======== Task material

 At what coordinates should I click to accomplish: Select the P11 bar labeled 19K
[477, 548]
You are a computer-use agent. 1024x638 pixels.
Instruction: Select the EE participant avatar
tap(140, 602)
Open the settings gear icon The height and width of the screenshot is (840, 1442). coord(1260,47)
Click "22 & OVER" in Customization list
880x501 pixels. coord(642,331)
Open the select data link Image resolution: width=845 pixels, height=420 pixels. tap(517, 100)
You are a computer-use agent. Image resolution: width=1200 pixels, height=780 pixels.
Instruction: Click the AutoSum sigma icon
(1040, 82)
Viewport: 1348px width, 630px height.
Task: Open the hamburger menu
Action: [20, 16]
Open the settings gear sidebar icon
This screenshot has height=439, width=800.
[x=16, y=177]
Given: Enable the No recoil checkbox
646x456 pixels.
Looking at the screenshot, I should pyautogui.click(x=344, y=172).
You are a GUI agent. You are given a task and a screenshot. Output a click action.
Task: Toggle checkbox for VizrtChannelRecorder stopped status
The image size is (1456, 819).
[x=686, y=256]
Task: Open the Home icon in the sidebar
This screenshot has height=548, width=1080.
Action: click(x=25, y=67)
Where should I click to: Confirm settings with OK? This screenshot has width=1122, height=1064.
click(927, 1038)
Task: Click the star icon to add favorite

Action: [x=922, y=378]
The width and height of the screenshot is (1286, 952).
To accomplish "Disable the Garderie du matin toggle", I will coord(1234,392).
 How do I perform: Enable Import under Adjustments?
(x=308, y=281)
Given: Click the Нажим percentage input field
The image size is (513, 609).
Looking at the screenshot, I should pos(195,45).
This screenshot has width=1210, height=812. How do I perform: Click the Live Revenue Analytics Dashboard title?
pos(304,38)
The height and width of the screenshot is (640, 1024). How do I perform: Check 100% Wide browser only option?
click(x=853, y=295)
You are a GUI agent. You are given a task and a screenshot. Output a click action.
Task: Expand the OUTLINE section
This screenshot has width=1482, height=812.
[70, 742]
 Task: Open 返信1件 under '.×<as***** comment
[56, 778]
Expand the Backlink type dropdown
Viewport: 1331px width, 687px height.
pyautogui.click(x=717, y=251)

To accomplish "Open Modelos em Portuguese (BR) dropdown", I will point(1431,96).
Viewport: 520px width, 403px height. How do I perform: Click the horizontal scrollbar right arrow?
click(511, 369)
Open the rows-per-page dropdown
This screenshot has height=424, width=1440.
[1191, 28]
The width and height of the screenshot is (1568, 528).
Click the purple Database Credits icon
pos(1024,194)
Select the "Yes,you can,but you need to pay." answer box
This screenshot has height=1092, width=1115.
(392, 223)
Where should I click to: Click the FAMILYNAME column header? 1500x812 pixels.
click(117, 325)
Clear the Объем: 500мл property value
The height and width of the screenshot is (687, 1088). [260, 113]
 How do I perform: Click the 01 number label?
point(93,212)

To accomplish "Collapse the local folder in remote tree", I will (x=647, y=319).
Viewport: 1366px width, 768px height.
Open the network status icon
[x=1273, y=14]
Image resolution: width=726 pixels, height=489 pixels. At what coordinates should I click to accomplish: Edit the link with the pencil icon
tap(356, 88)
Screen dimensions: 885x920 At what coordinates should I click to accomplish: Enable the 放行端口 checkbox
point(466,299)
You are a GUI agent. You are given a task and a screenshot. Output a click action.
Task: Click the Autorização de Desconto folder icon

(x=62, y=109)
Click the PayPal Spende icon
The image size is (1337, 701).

================

(Activity): Print the records above once again, exactly as written.

(Result of this task):
 At what coordinates should I click to accomplish: Select the P11 bar labeled 19K
[477, 548]
You are a computer-use agent. 1024x638 pixels.
Instruction: Select the EE participant avatar
tap(140, 602)
Open the settings gear icon The height and width of the screenshot is (840, 1442). coord(1260,47)
Click "22 & OVER" in Customization list
880x501 pixels. coord(642,331)
Open the select data link Image resolution: width=845 pixels, height=420 pixels. tap(517, 100)
You are a computer-use agent. Image resolution: width=1200 pixels, height=780 pixels.
Instruction: Click the AutoSum sigma icon
(1040, 82)
Viewport: 1348px width, 630px height.
Task: Open the hamburger menu
Action: [20, 16]
Open the settings gear sidebar icon
This screenshot has height=439, width=800.
[x=16, y=177]
Given: Enable the No recoil checkbox
646x456 pixels.
Looking at the screenshot, I should pyautogui.click(x=344, y=172).
You are a GUI agent. You are given a task and a screenshot. Output a click action.
Task: Toggle checkbox for VizrtChannelRecorder stopped status
The image size is (1456, 819).
[x=686, y=256]
Task: Open the Home icon in the sidebar
This screenshot has height=548, width=1080.
Action: click(x=25, y=67)
Where should I click to: Confirm settings with OK? This screenshot has width=1122, height=1064.
click(927, 1038)
Task: Click the star icon to add favorite

Action: [x=922, y=378]
The width and height of the screenshot is (1286, 952).
To accomplish "Disable the Garderie du matin toggle", I will coord(1234,392).
 How do I perform: Enable Import under Adjustments?
(x=308, y=281)
Given: Click the Нажим percentage input field
The image size is (513, 609).
Looking at the screenshot, I should pos(195,45).
This screenshot has width=1210, height=812. How do I perform: Click the Live Revenue Analytics Dashboard title?
pos(304,38)
The height and width of the screenshot is (640, 1024). How do I perform: Check 100% Wide browser only option?
click(x=853, y=295)
You are a GUI agent. You are given a task and a screenshot. Output a click action.
Task: Expand the OUTLINE section
This screenshot has width=1482, height=812.
[70, 742]
 Task: Open 返信1件 under '.×<as***** comment
[56, 778]
Expand the Backlink type dropdown
Viewport: 1331px width, 687px height.
pyautogui.click(x=717, y=251)

To accomplish "Open Modelos em Portuguese (BR) dropdown", I will point(1431,96).
Viewport: 520px width, 403px height. How do I perform: Click the horizontal scrollbar right arrow?
click(511, 369)
Open the rows-per-page dropdown
This screenshot has height=424, width=1440.
[1191, 28]
The width and height of the screenshot is (1568, 528).
Click the purple Database Credits icon
pos(1024,194)
Select the "Yes,you can,but you need to pay." answer box
This screenshot has height=1092, width=1115.
(392, 223)
Where should I click to: Click the FAMILYNAME column header? 1500x812 pixels.
click(117, 325)
Clear the Объем: 500мл property value
The height and width of the screenshot is (687, 1088). [260, 113]
 How do I perform: Click the 01 number label?
point(93,212)

To accomplish "Collapse the local folder in remote tree", I will (x=647, y=319).
Viewport: 1366px width, 768px height.
Open the network status icon
[x=1273, y=14]
Image resolution: width=726 pixels, height=489 pixels. At what coordinates should I click to accomplish: Edit the link with the pencil icon
tap(356, 88)
Screen dimensions: 885x920 At what coordinates should I click to accomplish: Enable the 放行端口 checkbox
point(466,299)
You are a GUI agent. You are given a task and a screenshot. Output a click action.
Task: Click the Autorização de Desconto folder icon

(x=62, y=109)
Click the PayPal Spende icon
The image size is (1337, 701).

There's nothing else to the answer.